Search code examples
javascriptpythonunicodecldr

Rough Unicode -> Language Code without CLDR?


I am writing a dictionary app. If a user types an Unicode character I want to check which language the character is.

e.g.

字 - returns ['zh', 'ja', 'ko'] 
العربية - returns ['ar']
a - returns ['en', 'fr', 'de'] //and many more
й - returns ['ru', 'be', 'bg', 'uk']

I searched and found that it could be done with CLDR https://stackoverflow.com/a/6445024/41948

Or Google API Python - can I detect unicode string language code?

But in my case

  • Looking up a large charmap db seems cost a lot of storage and memory
  • Too slow to call an API, besides it requires a network connection
  • don't need to be very accurate. just about 80% correct ratio is acceptable
  • simple & fast is the main requirement
  • it's OK to just cover UCS2 BMP characters.

Any tips?

I need to use this in Python and Javascript. Thanks!


Solution

  • Would it be sufficient to narrow the glyph down to language families? If so, you could create a set of ranges (language -> code range) based on the mapping of BMP like the one shown at http://en.wikipedia.org/wiki/Plane_(Unicode)#Basic_Multilingual_Plane or the Scripts section of the Unicode charts page - http://www.unicode.org/charts/

    Reliably determining parent language for glyphs is definitely more complicated because of the number of shared symbols. If you only need 80% accuracy, you could potentially adjust your ranges for certain languages to intentionally include/leave out certain characters if it simplifies your ranges.
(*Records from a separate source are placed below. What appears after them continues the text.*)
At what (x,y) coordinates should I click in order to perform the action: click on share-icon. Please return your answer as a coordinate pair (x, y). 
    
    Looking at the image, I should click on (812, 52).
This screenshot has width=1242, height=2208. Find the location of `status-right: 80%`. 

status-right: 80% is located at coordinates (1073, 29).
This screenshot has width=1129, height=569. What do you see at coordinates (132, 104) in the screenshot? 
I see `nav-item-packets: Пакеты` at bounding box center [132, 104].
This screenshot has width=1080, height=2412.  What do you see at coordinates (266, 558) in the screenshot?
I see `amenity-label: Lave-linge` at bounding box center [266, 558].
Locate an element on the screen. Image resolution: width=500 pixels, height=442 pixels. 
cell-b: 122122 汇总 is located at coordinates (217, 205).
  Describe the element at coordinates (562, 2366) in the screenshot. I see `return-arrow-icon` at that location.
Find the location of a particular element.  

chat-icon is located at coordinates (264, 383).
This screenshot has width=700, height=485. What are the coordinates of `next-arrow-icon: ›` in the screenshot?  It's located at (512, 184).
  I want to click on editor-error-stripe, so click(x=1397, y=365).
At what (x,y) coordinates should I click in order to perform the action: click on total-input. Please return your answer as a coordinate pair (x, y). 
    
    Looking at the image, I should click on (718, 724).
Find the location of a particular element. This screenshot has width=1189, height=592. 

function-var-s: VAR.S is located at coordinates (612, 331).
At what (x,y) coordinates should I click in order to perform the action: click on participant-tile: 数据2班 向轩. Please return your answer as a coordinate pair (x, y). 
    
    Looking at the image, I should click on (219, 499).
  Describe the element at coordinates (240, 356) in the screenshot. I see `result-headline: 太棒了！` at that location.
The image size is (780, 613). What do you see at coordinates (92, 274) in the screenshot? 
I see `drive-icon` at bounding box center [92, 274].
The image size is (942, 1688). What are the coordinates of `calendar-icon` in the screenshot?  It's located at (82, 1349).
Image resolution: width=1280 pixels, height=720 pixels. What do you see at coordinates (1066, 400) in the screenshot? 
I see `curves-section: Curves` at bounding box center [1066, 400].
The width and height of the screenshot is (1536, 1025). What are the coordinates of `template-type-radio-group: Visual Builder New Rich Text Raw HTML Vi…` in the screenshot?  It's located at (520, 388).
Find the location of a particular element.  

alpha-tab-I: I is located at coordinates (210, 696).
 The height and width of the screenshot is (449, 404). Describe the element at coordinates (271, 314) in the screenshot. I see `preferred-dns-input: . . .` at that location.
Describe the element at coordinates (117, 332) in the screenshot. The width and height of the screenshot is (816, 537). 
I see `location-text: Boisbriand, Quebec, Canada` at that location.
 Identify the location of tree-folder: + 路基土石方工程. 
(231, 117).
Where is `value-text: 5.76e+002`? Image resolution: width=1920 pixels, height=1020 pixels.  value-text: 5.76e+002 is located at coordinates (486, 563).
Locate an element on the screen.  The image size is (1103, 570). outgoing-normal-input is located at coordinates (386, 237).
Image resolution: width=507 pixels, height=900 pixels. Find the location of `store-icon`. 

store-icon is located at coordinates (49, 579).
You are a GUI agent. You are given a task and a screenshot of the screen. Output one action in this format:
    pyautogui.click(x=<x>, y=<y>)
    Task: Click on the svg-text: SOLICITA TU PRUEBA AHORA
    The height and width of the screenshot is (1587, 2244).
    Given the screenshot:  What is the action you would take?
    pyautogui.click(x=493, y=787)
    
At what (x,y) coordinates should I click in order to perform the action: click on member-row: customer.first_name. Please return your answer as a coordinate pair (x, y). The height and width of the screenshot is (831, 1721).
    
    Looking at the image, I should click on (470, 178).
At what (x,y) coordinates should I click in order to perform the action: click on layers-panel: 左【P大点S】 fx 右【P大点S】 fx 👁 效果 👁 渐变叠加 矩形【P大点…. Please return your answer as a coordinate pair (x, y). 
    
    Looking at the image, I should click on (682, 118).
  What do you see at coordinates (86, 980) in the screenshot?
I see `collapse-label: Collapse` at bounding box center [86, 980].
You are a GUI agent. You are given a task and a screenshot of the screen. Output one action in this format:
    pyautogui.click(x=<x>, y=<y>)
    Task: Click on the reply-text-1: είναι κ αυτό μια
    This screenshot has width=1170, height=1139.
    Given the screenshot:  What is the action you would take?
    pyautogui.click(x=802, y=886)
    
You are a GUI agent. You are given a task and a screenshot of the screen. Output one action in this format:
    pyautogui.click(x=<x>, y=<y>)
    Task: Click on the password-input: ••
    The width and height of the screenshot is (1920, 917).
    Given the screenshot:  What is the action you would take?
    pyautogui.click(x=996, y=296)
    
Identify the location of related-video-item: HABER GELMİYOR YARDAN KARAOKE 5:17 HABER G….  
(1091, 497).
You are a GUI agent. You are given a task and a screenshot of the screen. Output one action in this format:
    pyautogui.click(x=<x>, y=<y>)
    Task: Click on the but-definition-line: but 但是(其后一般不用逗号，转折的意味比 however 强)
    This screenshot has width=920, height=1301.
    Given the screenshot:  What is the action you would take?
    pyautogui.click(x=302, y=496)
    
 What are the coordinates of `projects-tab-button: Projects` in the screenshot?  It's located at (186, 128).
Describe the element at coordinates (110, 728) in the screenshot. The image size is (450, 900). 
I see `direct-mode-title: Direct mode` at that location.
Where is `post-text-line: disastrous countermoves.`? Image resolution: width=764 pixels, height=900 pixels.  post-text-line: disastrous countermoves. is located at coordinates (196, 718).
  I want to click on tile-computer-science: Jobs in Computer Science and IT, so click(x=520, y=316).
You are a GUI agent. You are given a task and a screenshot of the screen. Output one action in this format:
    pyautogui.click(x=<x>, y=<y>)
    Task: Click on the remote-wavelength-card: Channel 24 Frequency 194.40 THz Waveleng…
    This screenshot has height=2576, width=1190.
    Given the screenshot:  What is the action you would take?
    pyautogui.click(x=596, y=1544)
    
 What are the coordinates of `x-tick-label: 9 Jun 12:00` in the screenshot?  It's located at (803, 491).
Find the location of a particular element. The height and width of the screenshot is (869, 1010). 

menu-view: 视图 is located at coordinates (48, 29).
    Edit: I re-read through the question you referenced CLDR from and the first answer regarding code -> language mapping. I think that's definitely out of the question but the reverse seems feasible if a bit computationally expensive. With clever data structuring, you could identify language families and then drill down to the actual language ranges from there, reducing traversals through irrelevant language -> range pairs.